TASK STATEMENT - Starting at the line that contains "Click Insights in" and ending at the line that contains "Click the user avatar in the top right", the lines below are to be given again exactly, with nothing added.

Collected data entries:
:::
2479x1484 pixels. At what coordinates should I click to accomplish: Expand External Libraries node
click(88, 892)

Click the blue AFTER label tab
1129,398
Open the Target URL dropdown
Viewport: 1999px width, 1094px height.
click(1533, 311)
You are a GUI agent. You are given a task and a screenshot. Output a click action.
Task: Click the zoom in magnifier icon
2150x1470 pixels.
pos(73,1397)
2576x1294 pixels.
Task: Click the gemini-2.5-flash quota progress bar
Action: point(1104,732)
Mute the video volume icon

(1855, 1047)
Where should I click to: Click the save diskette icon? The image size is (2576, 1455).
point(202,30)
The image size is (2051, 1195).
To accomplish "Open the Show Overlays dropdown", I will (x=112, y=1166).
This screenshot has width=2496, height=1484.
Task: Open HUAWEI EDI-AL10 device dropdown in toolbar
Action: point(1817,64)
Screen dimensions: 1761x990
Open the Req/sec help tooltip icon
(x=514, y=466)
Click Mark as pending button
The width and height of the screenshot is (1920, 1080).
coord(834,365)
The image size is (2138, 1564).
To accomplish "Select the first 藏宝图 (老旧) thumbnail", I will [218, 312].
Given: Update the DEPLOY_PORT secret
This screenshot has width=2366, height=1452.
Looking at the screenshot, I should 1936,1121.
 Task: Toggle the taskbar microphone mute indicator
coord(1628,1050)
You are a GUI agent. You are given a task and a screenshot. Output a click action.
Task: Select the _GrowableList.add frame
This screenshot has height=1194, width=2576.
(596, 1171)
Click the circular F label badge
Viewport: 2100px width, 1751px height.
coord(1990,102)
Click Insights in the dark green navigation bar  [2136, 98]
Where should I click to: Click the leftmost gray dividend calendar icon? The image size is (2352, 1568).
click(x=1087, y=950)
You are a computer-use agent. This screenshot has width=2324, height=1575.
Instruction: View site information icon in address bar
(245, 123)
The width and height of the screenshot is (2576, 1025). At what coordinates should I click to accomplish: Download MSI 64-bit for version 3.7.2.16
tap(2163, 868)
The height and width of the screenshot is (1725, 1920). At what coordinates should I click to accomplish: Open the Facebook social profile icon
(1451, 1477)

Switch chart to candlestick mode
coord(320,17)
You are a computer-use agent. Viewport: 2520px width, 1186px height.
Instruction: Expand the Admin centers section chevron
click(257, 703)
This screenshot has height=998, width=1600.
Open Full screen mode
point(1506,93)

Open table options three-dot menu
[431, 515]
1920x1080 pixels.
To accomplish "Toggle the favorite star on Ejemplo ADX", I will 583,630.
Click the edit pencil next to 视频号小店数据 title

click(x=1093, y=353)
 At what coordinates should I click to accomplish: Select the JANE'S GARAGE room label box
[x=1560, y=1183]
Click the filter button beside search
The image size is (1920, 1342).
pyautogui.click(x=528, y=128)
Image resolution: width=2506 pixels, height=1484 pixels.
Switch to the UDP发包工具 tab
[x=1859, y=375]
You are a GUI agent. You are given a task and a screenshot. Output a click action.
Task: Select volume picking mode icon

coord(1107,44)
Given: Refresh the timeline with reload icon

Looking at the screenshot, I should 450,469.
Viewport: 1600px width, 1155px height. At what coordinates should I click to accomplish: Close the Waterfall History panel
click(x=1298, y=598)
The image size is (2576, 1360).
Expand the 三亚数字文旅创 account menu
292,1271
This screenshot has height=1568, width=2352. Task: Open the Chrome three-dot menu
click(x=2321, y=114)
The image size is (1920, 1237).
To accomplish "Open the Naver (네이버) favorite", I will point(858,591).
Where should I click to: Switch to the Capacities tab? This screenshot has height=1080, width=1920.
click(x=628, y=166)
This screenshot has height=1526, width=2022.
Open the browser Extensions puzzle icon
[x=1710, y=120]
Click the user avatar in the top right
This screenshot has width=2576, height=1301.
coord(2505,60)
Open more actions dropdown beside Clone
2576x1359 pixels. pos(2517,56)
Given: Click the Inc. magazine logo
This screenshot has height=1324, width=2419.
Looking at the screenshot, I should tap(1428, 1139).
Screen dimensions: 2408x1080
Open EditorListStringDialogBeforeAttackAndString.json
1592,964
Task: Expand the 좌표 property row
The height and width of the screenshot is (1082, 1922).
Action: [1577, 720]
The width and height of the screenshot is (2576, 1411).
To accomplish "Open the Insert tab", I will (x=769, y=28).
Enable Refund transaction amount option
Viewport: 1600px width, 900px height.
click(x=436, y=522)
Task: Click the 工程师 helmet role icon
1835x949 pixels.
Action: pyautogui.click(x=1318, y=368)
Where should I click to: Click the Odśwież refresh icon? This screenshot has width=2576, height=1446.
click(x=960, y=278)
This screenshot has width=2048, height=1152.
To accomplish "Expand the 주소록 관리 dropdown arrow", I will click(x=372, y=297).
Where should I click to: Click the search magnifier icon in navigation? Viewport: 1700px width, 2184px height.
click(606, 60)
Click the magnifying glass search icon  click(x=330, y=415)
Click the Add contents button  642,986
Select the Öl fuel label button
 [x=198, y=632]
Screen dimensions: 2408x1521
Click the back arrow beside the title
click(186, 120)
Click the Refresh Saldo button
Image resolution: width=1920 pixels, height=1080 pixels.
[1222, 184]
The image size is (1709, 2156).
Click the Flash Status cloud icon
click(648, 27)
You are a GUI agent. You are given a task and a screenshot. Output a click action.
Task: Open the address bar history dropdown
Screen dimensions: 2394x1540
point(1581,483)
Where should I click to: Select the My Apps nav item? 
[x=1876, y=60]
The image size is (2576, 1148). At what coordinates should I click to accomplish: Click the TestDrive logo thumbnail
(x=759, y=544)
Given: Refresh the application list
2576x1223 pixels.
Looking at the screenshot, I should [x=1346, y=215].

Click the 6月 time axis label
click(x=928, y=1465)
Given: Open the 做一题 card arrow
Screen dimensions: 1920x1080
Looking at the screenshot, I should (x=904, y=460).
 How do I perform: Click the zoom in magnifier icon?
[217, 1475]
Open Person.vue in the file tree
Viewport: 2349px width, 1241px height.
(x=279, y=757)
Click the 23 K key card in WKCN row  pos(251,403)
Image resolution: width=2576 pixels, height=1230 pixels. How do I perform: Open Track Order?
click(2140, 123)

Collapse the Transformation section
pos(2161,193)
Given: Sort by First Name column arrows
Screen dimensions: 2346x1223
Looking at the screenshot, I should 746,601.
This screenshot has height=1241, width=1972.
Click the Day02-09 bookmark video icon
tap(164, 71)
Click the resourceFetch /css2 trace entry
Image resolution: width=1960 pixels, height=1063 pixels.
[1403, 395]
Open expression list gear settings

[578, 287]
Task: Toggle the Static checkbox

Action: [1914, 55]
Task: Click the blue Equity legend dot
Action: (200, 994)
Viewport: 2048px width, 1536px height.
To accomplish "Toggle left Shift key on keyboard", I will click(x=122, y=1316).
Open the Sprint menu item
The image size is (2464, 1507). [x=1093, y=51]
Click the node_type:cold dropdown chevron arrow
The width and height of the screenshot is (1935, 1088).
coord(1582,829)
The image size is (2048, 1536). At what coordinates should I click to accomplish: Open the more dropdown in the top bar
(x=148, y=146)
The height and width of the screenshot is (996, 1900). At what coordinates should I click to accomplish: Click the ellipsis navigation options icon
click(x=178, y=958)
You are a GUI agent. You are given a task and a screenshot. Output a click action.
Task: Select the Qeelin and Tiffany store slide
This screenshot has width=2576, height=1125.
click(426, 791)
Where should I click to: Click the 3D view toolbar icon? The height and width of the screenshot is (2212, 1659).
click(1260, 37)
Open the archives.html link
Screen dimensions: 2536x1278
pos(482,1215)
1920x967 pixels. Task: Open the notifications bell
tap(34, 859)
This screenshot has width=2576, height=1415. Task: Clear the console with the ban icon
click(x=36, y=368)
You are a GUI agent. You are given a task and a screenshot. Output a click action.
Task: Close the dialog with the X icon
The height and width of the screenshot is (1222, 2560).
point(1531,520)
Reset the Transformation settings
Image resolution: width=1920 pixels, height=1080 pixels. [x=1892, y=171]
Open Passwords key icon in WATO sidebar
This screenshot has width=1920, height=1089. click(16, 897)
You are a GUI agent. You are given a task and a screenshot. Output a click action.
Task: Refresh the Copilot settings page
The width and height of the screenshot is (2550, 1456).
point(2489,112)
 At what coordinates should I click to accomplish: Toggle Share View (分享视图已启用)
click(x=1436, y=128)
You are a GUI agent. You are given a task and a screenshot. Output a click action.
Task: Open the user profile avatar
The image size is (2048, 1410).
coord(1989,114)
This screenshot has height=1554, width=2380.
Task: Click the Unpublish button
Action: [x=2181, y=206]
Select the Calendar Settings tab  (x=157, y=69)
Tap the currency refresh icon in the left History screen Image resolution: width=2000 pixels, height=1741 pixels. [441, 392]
:::
OUTPUT FOR THIS TASK -
Click Insights in the dark green navigation bar  [2136, 98]
Where should I click to: Click the leftmost gray dividend calendar icon? The image size is (2352, 1568).
click(x=1087, y=950)
You are a computer-use agent. This screenshot has width=2324, height=1575.
Instruction: View site information icon in address bar
(245, 123)
The width and height of the screenshot is (2576, 1025). At what coordinates should I click to accomplish: Download MSI 64-bit for version 3.7.2.16
tap(2163, 868)
The height and width of the screenshot is (1725, 1920). At what coordinates should I click to accomplish: Open the Facebook social profile icon
(1451, 1477)

Switch chart to candlestick mode
coord(320,17)
You are a computer-use agent. Viewport: 2520px width, 1186px height.
Instruction: Expand the Admin centers section chevron
click(257, 703)
This screenshot has height=998, width=1600.
Open Full screen mode
point(1506,93)

Open table options three-dot menu
[431, 515]
1920x1080 pixels.
To accomplish "Toggle the favorite star on Ejemplo ADX", I will 583,630.
Click the edit pencil next to 视频号小店数据 title

click(x=1093, y=353)
 At what coordinates should I click to accomplish: Select the JANE'S GARAGE room label box
[x=1560, y=1183]
Click the filter button beside search
The image size is (1920, 1342).
pyautogui.click(x=528, y=128)
Image resolution: width=2506 pixels, height=1484 pixels.
Switch to the UDP发包工具 tab
[x=1859, y=375]
You are a GUI agent. You are given a task and a screenshot. Output a click action.
Task: Select volume picking mode icon

coord(1107,44)
Given: Refresh the timeline with reload icon

Looking at the screenshot, I should 450,469.
Viewport: 1600px width, 1155px height. At what coordinates should I click to accomplish: Close the Waterfall History panel
click(x=1298, y=598)
The image size is (2576, 1360).
Expand the 三亚数字文旅创 account menu
292,1271
This screenshot has height=1568, width=2352. Task: Open the Chrome three-dot menu
click(x=2321, y=114)
The image size is (1920, 1237).
To accomplish "Open the Naver (네이버) favorite", I will point(858,591).
Where should I click to: Switch to the Capacities tab? This screenshot has height=1080, width=1920.
click(x=628, y=166)
This screenshot has height=1526, width=2022.
Open the browser Extensions puzzle icon
[x=1710, y=120]
Click the user avatar in the top right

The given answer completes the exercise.